Directions: Can you reproduce every one of the items below word for word, with nothing added or changed?
************
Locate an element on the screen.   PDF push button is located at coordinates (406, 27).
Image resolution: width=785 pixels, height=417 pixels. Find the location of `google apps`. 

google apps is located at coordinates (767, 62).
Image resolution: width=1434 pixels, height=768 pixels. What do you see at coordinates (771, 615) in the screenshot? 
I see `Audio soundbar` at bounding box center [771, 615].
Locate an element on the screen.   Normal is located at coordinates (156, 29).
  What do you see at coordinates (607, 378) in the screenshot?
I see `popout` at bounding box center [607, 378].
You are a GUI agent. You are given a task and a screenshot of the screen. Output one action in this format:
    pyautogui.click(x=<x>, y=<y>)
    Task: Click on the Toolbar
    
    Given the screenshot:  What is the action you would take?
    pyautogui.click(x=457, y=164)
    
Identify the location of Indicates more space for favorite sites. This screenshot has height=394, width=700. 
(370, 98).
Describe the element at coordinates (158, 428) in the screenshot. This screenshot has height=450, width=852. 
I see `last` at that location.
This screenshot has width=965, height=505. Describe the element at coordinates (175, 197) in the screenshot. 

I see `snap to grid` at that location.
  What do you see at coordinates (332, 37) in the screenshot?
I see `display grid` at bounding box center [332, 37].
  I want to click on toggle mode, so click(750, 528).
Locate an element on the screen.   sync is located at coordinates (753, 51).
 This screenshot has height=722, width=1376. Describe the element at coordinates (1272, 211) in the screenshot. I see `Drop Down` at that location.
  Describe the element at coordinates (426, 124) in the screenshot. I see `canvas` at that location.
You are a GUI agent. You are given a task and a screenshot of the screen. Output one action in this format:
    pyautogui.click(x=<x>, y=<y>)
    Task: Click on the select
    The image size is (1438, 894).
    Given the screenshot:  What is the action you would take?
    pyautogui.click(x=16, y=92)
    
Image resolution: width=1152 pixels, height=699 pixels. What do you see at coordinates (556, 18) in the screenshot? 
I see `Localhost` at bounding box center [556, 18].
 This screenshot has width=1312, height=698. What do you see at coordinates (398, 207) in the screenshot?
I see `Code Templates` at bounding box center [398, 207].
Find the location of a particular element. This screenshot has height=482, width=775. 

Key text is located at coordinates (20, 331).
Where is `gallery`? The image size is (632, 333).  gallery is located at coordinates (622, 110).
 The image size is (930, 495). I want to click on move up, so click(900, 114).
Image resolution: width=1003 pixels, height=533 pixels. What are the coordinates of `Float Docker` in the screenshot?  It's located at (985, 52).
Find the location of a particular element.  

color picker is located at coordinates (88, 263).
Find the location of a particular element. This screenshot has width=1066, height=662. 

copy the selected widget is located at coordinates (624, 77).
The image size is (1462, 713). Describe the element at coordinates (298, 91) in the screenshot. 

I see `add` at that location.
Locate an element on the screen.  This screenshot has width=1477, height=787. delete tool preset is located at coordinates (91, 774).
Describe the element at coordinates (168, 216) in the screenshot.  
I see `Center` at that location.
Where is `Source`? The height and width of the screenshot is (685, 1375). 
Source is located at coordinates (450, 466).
************
Exercise solution:
Locate an element on the screen.   PDF push button is located at coordinates (406, 27).
Image resolution: width=785 pixels, height=417 pixels. Find the location of `google apps`. 

google apps is located at coordinates (767, 62).
Image resolution: width=1434 pixels, height=768 pixels. What do you see at coordinates (771, 615) in the screenshot? 
I see `Audio soundbar` at bounding box center [771, 615].
Locate an element on the screen.   Normal is located at coordinates (156, 29).
  What do you see at coordinates (607, 378) in the screenshot?
I see `popout` at bounding box center [607, 378].
You are a GUI agent. You are given a task and a screenshot of the screen. Output one action in this format:
    pyautogui.click(x=<x>, y=<y>)
    Task: Click on the Toolbar
    
    Given the screenshot:  What is the action you would take?
    pyautogui.click(x=457, y=164)
    
Identify the location of Indicates more space for favorite sites. This screenshot has height=394, width=700. 
(370, 98).
Describe the element at coordinates (158, 428) in the screenshot. This screenshot has height=450, width=852. 
I see `last` at that location.
This screenshot has width=965, height=505. Describe the element at coordinates (175, 197) in the screenshot. 

I see `snap to grid` at that location.
  What do you see at coordinates (332, 37) in the screenshot?
I see `display grid` at bounding box center [332, 37].
  I want to click on toggle mode, so click(750, 528).
Locate an element on the screen.   sync is located at coordinates (753, 51).
 This screenshot has height=722, width=1376. Describe the element at coordinates (1272, 211) in the screenshot. I see `Drop Down` at that location.
  Describe the element at coordinates (426, 124) in the screenshot. I see `canvas` at that location.
You are a GUI agent. You are given a task and a screenshot of the screen. Output one action in this format:
    pyautogui.click(x=<x>, y=<y>)
    Task: Click on the select
    The image size is (1438, 894).
    Given the screenshot:  What is the action you would take?
    pyautogui.click(x=16, y=92)
    
Image resolution: width=1152 pixels, height=699 pixels. What do you see at coordinates (556, 18) in the screenshot? 
I see `Localhost` at bounding box center [556, 18].
 This screenshot has width=1312, height=698. What do you see at coordinates (398, 207) in the screenshot?
I see `Code Templates` at bounding box center [398, 207].
Find the location of a particular element. This screenshot has height=482, width=775. 

Key text is located at coordinates (20, 331).
Where is `gallery`? The image size is (632, 333).  gallery is located at coordinates (622, 110).
 The image size is (930, 495). I want to click on move up, so click(900, 114).
Image resolution: width=1003 pixels, height=533 pixels. What are the coordinates of `Float Docker` in the screenshot?  It's located at (985, 52).
Find the location of a particular element.  

color picker is located at coordinates (88, 263).
Find the location of a particular element. This screenshot has width=1066, height=662. 

copy the selected widget is located at coordinates (624, 77).
The image size is (1462, 713). Describe the element at coordinates (298, 91) in the screenshot. 

I see `add` at that location.
Locate an element on the screen.  This screenshot has width=1477, height=787. delete tool preset is located at coordinates (91, 774).
Describe the element at coordinates (168, 216) in the screenshot.  
I see `Center` at that location.
Where is `Source`? The height and width of the screenshot is (685, 1375). 
Source is located at coordinates (450, 466).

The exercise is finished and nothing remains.